EXERCISE GOAL -
Reproduce verbatim the portion of the material below that opens with the line containing "You are a computer-use agent." and closes with the line containing "pyautogui.click(x=493, y=255)", including both of those lines and nothing else.

SUPPLIED INFORMATION -

+ + + +

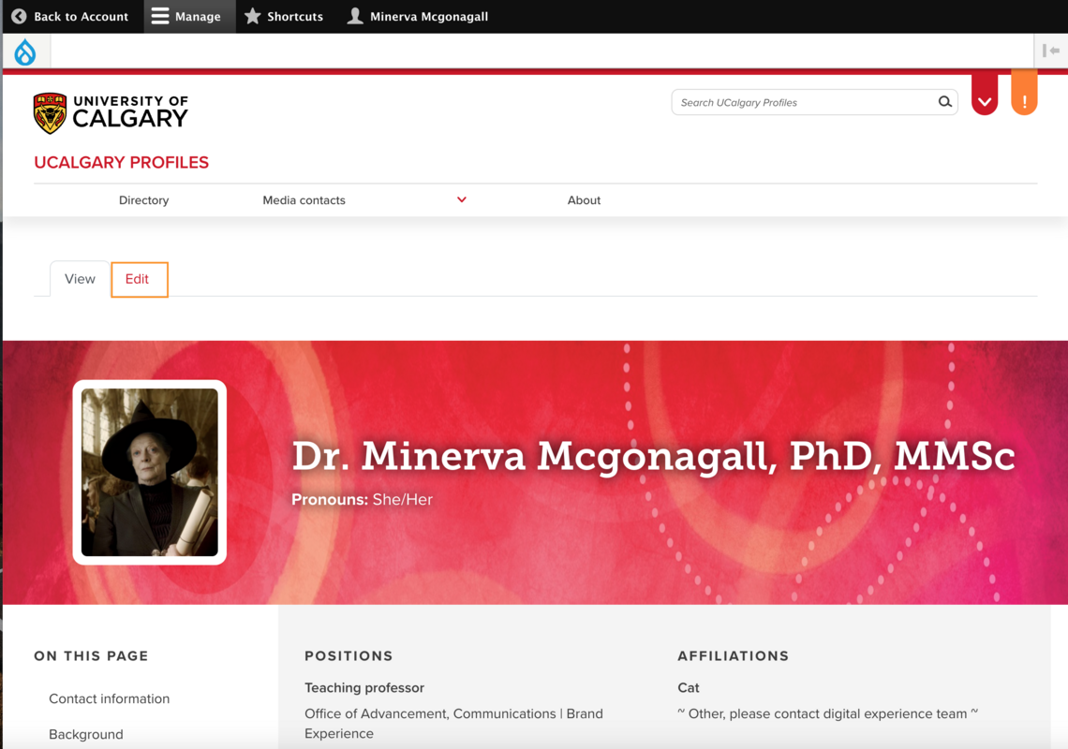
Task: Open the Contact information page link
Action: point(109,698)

+ + + +

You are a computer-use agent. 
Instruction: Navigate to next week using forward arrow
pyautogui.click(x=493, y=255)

+ + + +

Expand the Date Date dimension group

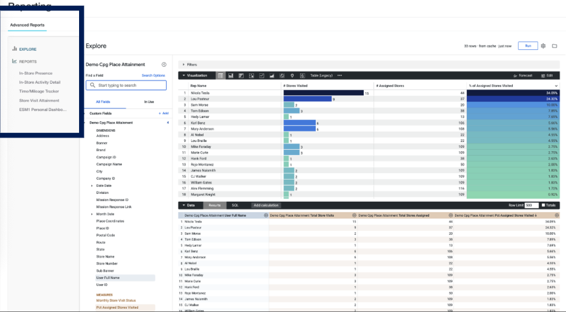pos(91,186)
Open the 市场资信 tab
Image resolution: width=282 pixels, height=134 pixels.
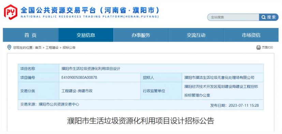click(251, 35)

+ + + +

REPLY -
You are a computer-use agent. 
Instruction: Navigate to next week using forward arrow
pyautogui.click(x=493, y=255)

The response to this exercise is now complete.